K8s introduced a new approach to service handling, observability, and networking. For example, there was no concept of a network or a subnet in K8s. In principle, that unlocked innovation. In practice, K8s continues to rely on iptables, the most widely available networking stack/program to configure IP packet filter rules. Iptables predates K8s, and its underlying design is not a good match for cloud-native workloads. Why not? Because existing kernel building blocks (processing unit, memory handling, namespaces) are inflexible. They lack K8s Pod (a group of containers) awareness and cannot be tied to higher-layer service abstractions. Beyond that, they only allow for global policies, as opposed to per-container and/or per-service policies. The solution? Cilium, an open-source Container Network Interface (CNI) and extended Berkeley Packet Filter (eBPF). eBPF is a core component of Cilium. It offers a fundamental design shift for future mobile networks where it matters most: host kernel layer and user space layer.
Cilium & eBPF's Fundamental Design Shift |
IMPACT |
eBPF can be viewed as a general-purpose execution engine. It enables dynamic programming of the Linux (or MS Windows) kernel space, a layer that has unrestricted access to underlying host resources, such as the Central Processing Unit (CPU), memory, etc. Bordering the kernel space, there is the user space, a layer where “normal” user processes and apps run. The function of the former is to prevent apps running in the latter from interfering with each other and from interfering with the host. eBPF allows kernel behavior to be extended or observed at runtime without changing the kernel source code—and without reboot. eBPF consists of three pillars: 1) kernel space eBPF programs that respond to events; 2) user space programs that insert networking, security, and observability custom code into the kernel space; and 3) eBPF maps that facilitate information sharing between the kernel and user space. Cilium “fixes” iptables’ shortcomings by handling the load balancing of (network) services as follows:
Why do Communication Service Providers (CSPs) need eBPF? To answer that, CSPs need to consider the two available options to enhance kernel functionality: 1) make a change to the code base; and 2) use kernel modules that can be loaded/unloaded on demand. Both are tedious for many reasons. First, familiarity with the existing code is required. Second, Linux is a general-purpose OS. The community needs to accept a new patch before it becomes part of a new release. And finally, even when a new patch is accepted, it takes time for it to be available in a production environment.
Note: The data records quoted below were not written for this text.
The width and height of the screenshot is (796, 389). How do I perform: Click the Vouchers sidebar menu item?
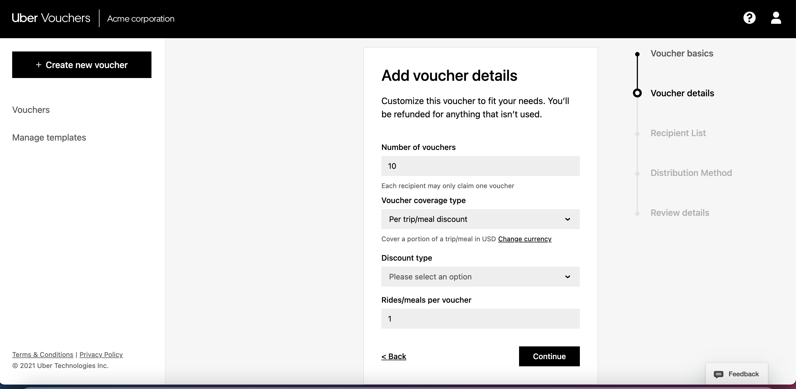(x=30, y=109)
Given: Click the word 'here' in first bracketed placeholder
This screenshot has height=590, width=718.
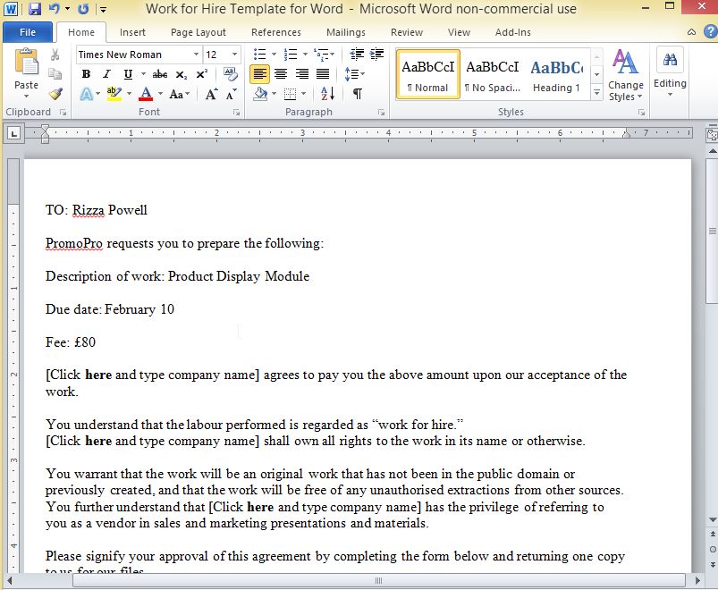Looking at the screenshot, I should point(98,375).
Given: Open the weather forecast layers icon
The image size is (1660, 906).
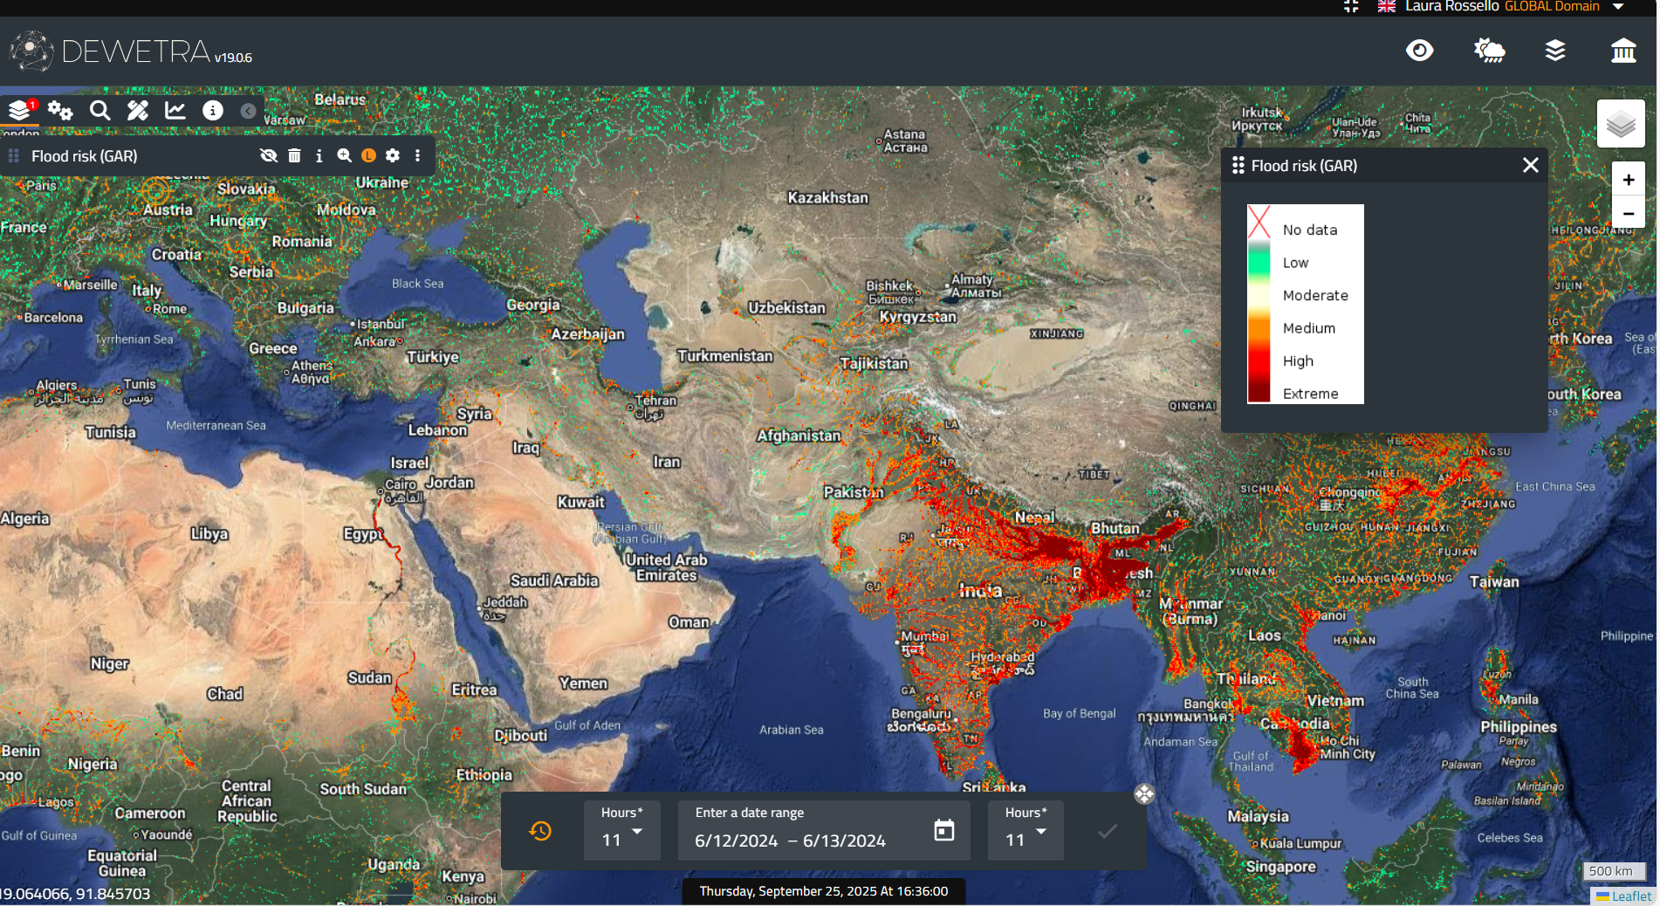Looking at the screenshot, I should 1489,51.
That is because different verticals, including the telco cloud, don’t use Linux directly. They use Linux distributions, such Canonical’s Ubuntu, VMware Photon OS, and Wind River Linux, that package the kernel with other components. The kernel’s sheer size compounds complexity. According to The Linux Foundation, the kernel consists of 69,000 files and 28 million lines of code. In that respect, eBPF enables magnitudes of enhancement in creating new building blocks required to dynamically program the kernel in a safe, performant, and scalable way.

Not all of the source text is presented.